The American Psychological Association reports that 49% of women say their stress has increased in the past 5 years.  Has yours?  I know you have heard the detrimental effect of stress on your health, but you may have pushed on feeling you need to in order to achieve a certain goal.  If you are like most people, you attribute your future happiness to the achievement of that goal; and so you ignore your stress levels for this future reward.

However, your success and happiness are more directly tied to your enjoyment of your current life than the achievement of some future goal.  In fact, your ability to succeed is dependent on your ability to think clearly, solve problems, be creative and visualize yourself happy–all of which are hindered, if not completely halted, by stress.

Sonja Lyubomirsky, a professor at the University of California, has shown that fully 40% of your happiness is available for you to control.  You and I often consider our outer circumstances as holding the keys to our happiness.  Because of this you probably focus much of your efforts on trying to change people and circumstances to increase your happiness. Sonja’s brain studies show that by influencing the 40% that is an internal job, we can greatly change our happiness quotient!  This is great news for me because it’s frustrating to have important aspects of my life out of my own control. How about you?

Have you noticed you cannot be happy and stressed at the same time?  They do not go hand in hand.  So the effort you place on increasing your happiness will also reduce your stress levels–a double win!

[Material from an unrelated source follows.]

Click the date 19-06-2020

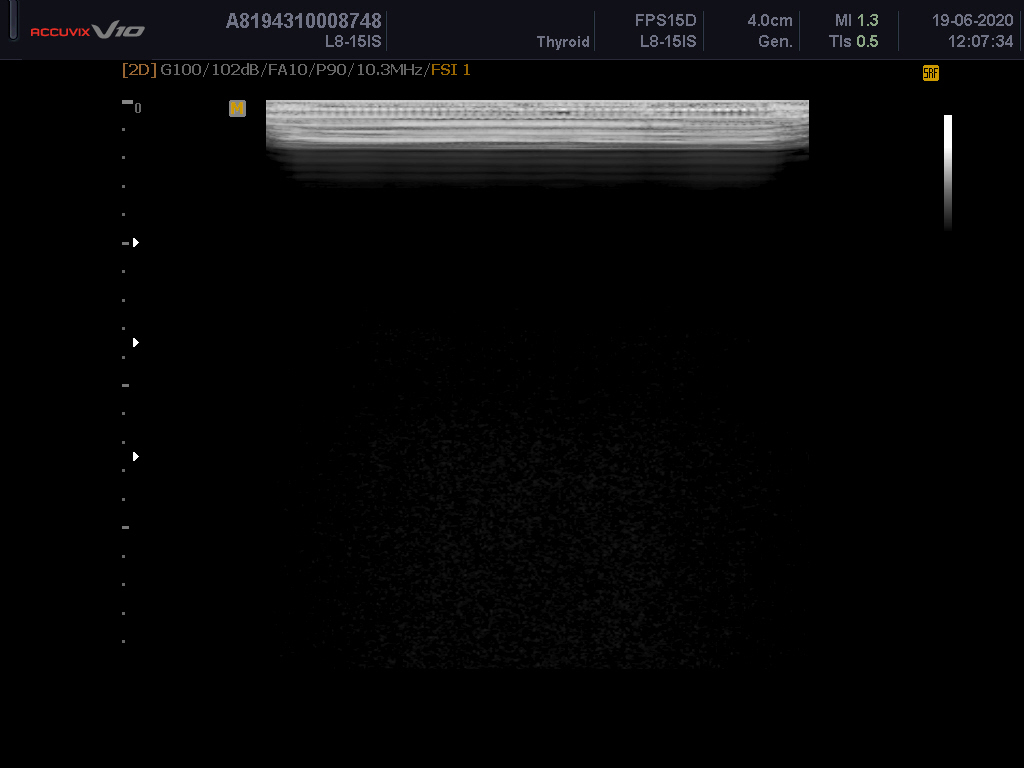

There are actually happiness exercises you can do to increase your happiness, today!  Nancy Clark writes about these in her article in Forbes.  Two of my favorites are paying attention to things you do well and congratulating yourself on your successes rather than rushing past them; and exercising gratitude.

I often coach women to make a list of their accomplishments.  Try it.  You can activate your confidence and improve your ongoing success by noticing and celebrating everything you do well and have achieved.  It is a list you should add to regularly; reading it daily if necessary during times of great uncertainty.  Another list that helps immensely is listing what you are grateful for about yourself.  See my challenge on this here.

The other tool I use is a gratitude log.  I learned this exercise from Christie Marie Sheldon and then later read about it in Wallace Wattles work, The Science of Getting Rich.  Christie calls it “Great Fuel.”  Don’t you love that?

Wallace says the key to attracting what you want can be summed up in one word, gratitude. That is a powerful statement and I think he is right.  Each night I write in my gratitude journal, kept by my bedside, all the things I am grateful for that day.  Some days things haven’t gone well and it is hard to find something to be grateful for so I resort to being grateful for my children and my health and my home and find I still have a lot to be grateful for.  Somedays the list is long and on others I am so profoundly moved by one thing I write about it in detail. Regardless of how my gratitude list looks, it always puts me in an improved state of mind before I go to sleep.

These are both powerful tools you can add to your life today and increase your happiness and decrease your stress, now!